The main fear is that the crackdown on Education Companies is just the start and that other sectors will be targeted and other industries may be nationalised.
Also, many countries, like the US, the UK, and Canada, are opening their borders and offering Hong Kong citizens the chance to relocate. This, and myriad other signs, make the HK50 a bad bet going into August and the rest of the year. You may hear us saying “Buy the Dip” with Stock Indices; well, in the case of the HK50, it may be better to “Sell the Bump”.
July saw a “wild ride” for US Equities but the Dow Jones Industrial Average, the NASDAQ, and the S&P 500 all hit record highs near the end of the month and we see no reason why they shouldn’t keep moving upward through August and into the rest of the year.
The US Congress has approved a massive Infrastructure bill which could not have come at a better time to boost employment, hopefully, and increase productivity in the US. The growing wealth gap between the rich and the not-so-rich is keeping Jerome Powell awake at night and the Fed is slowly starting to admit that the current bout of inflation may not be so “transitory” as they had previously thought.
These inflation fears saw a mini-crash in the stock markets mid-month but thanks to the resilience of investors, who saw the opportunity to “Buy the Dip”, markets recovered quickly.
For geographic and cultural reasons, the Antipodean economies are linked but we can clearly see that during July, NZD was leading over AUD.
Both economies have been hit by COVID and problems with China but, as we reported last month, Australia has been suffering more from trade issues with China and is constantly looking for more trading partners globally.
Many traders found some easy opportunities to short AUD and NZD pairs when the Chinese equity markets fell last week. If you have followed our Market Blast videos every Monday and Tuesday, you would have seen these.
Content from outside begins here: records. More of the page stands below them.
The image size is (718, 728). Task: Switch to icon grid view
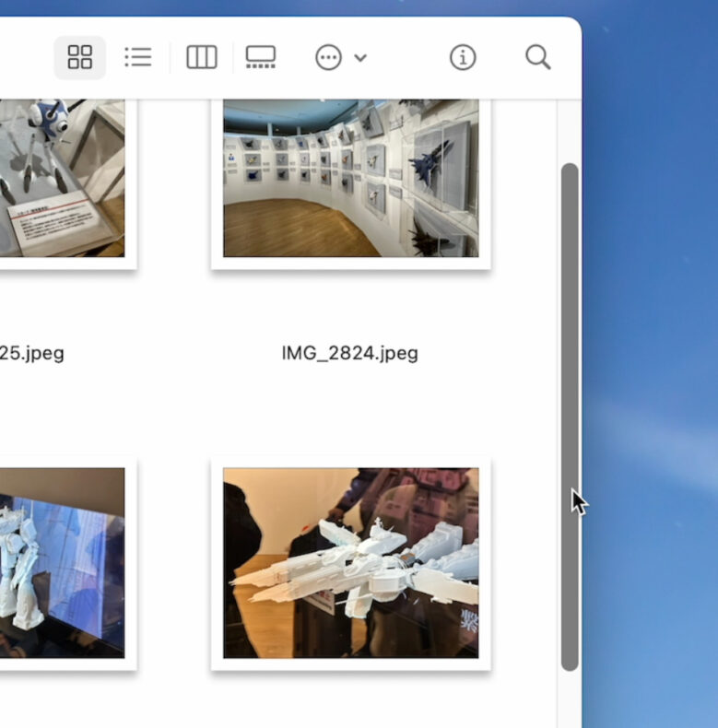pos(80,58)
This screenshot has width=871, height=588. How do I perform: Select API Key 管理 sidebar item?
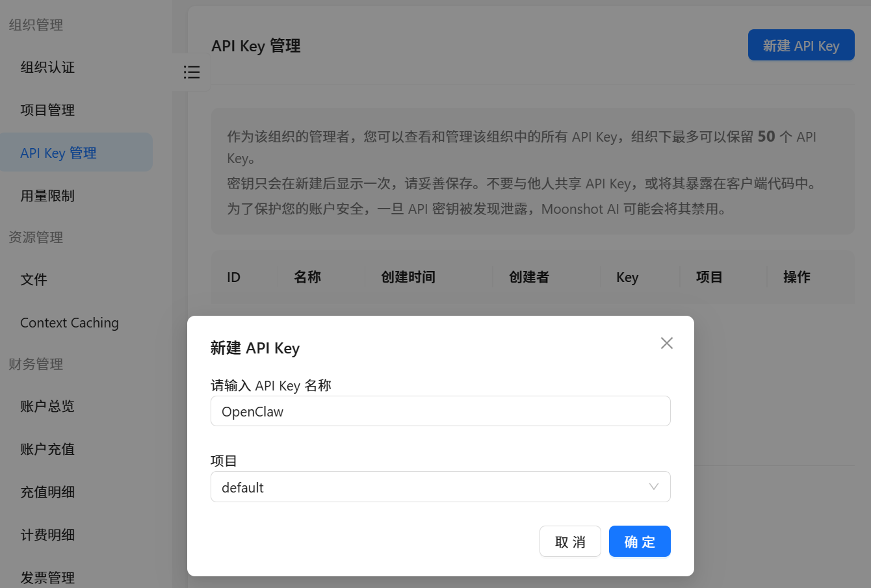pos(59,153)
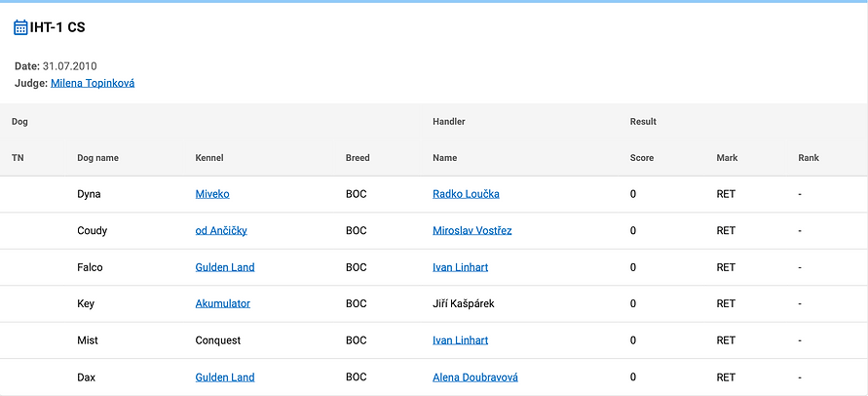Open judge Milena Topinková's profile link
Screen dimensions: 868x396
93,84
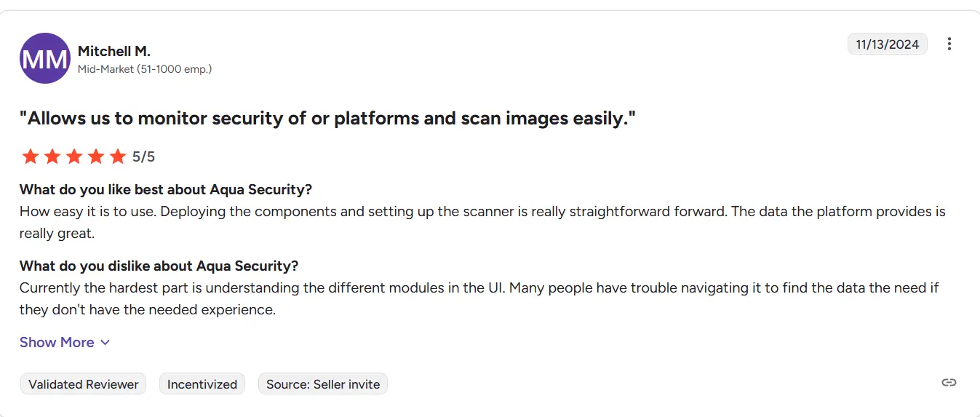Click the fifth orange rating star
980x417 pixels.
[117, 156]
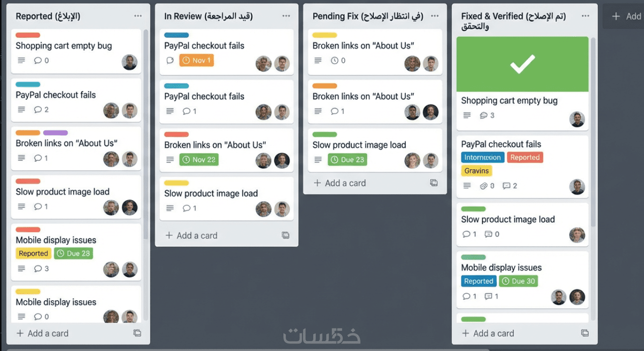Image resolution: width=644 pixels, height=351 pixels.
Task: Click the red Reported label on PayPal card
Action: 525,157
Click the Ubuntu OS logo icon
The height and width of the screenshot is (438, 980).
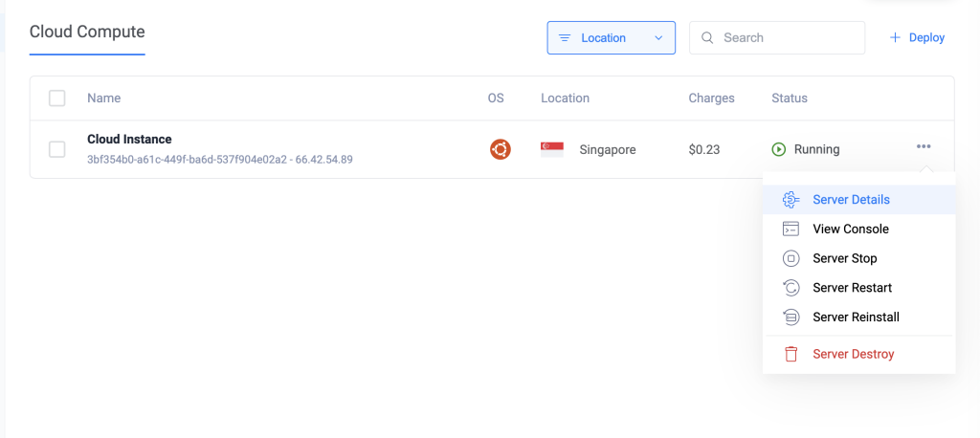tap(500, 149)
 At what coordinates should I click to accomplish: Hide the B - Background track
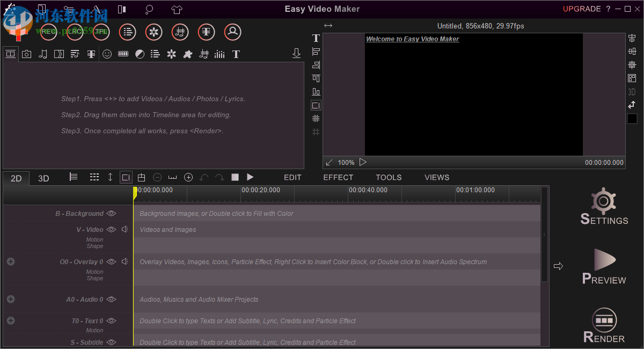(x=111, y=213)
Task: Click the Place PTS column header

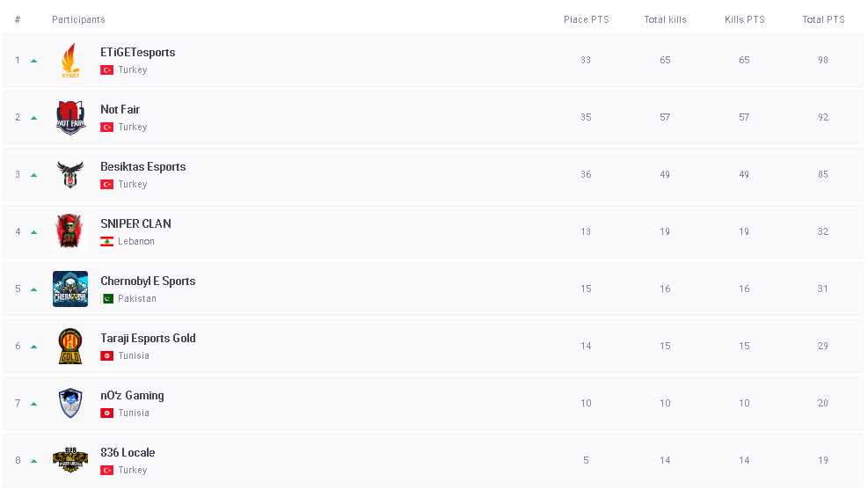Action: tap(586, 19)
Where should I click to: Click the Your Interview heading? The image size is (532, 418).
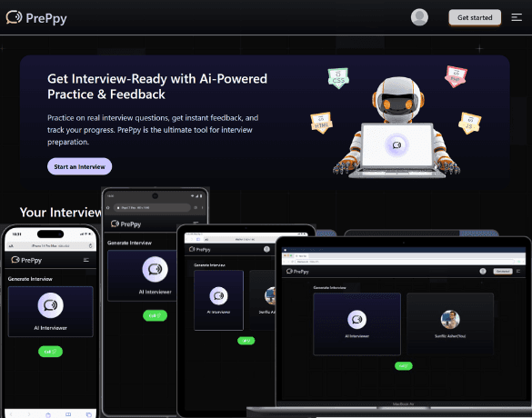coord(61,213)
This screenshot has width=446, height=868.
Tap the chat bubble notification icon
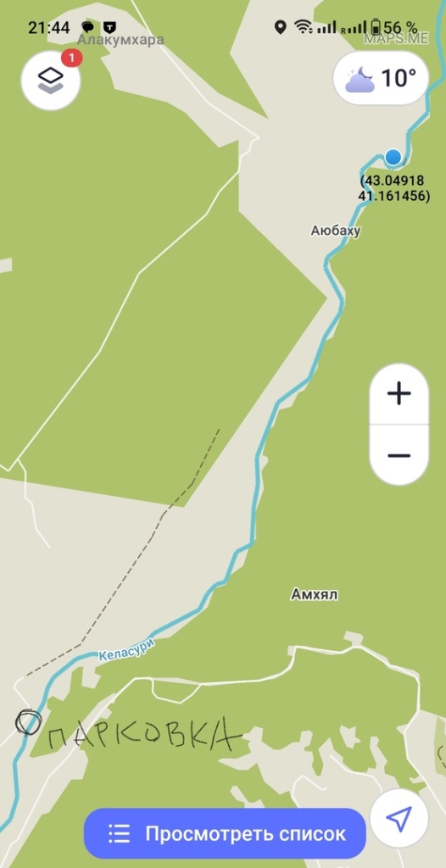88,27
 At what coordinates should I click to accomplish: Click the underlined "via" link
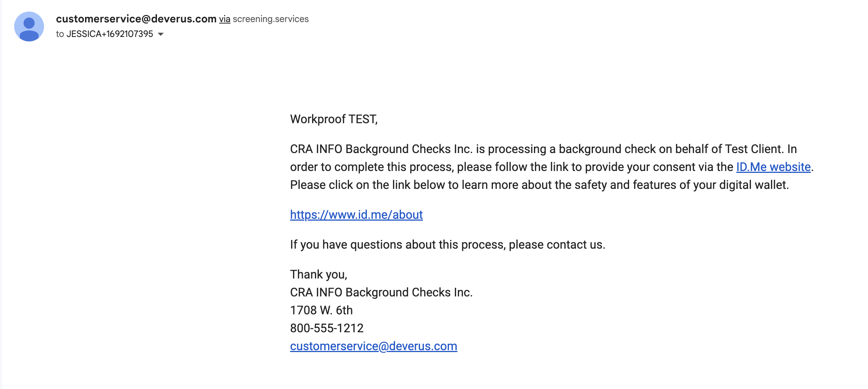point(224,19)
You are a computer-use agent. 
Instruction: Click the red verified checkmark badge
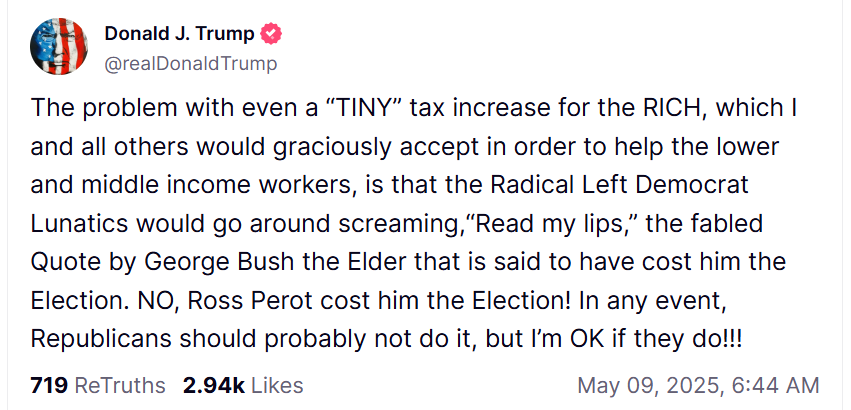pos(271,34)
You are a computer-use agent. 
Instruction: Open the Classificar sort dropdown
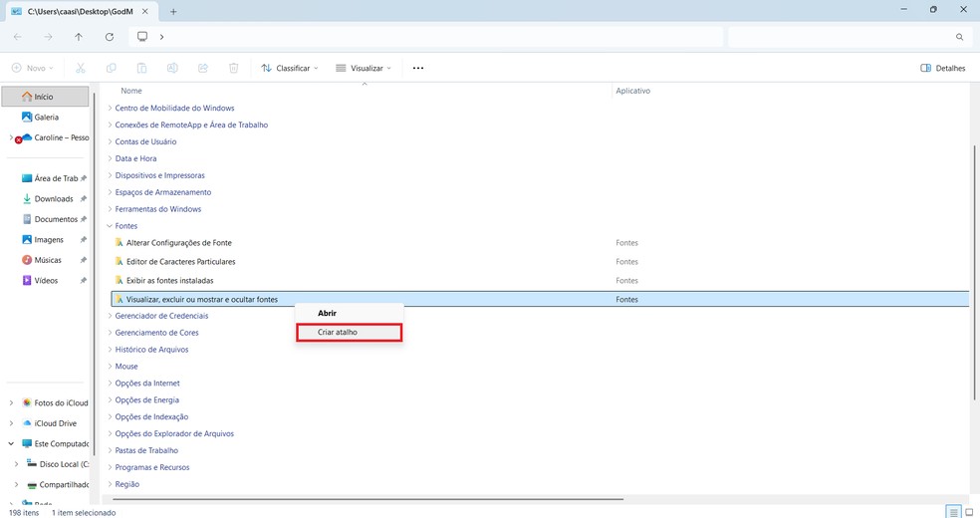pyautogui.click(x=290, y=68)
Another main difference between the two economies, sadly, is that Australia has not handled the latest COVID Delta Variant as well as the Kiwis have and New Zealand has just imposed travel restrictions against their favourite neighbours.
Overall, Pound Sterling gained against other currencies except for JPY and CHF, which tells us more about safe-haven currencies like the Yen and the Swiss franc.
Despite a bumpy start, the UK economy is reopening with newly found optimism. Even though COVID Delta cases jumped in the third week of the month, there was an equally interesting fall at the end of the month which showed us something very important: the vaccine is doing its job with the UK having a relatively high rate of vaccinated citizens. The death and hospitalisation rate is nowhere near where it was last autumn which can only be a positive signal for the economy and the Pound. The attitude of the general public regarding vaccines and passporting, contrary to countries like the US and France, has proved positive for the UK economy as well.
As added bonuses, the Chancellor of the Exchequer has pledged to restore the City of London to its former glory as an international centre of finance and the UK seems to be doing quite well, negotiating trade agreements, now that it is not under the thumb of the European Union.
During the month of July XAUUSD ranged between $1795 and $1832. Nicely, the $1832 level of resistance is also the 38.2% Fibonacci retracement level from the bear run of August 2020 to the Double Bottom of March 2021.
Gold was more affected by the fluctuating US bond markets and the value of its counterpart USD during July so let’s see if, from the technical side, price action falls again to the $1795 level of support.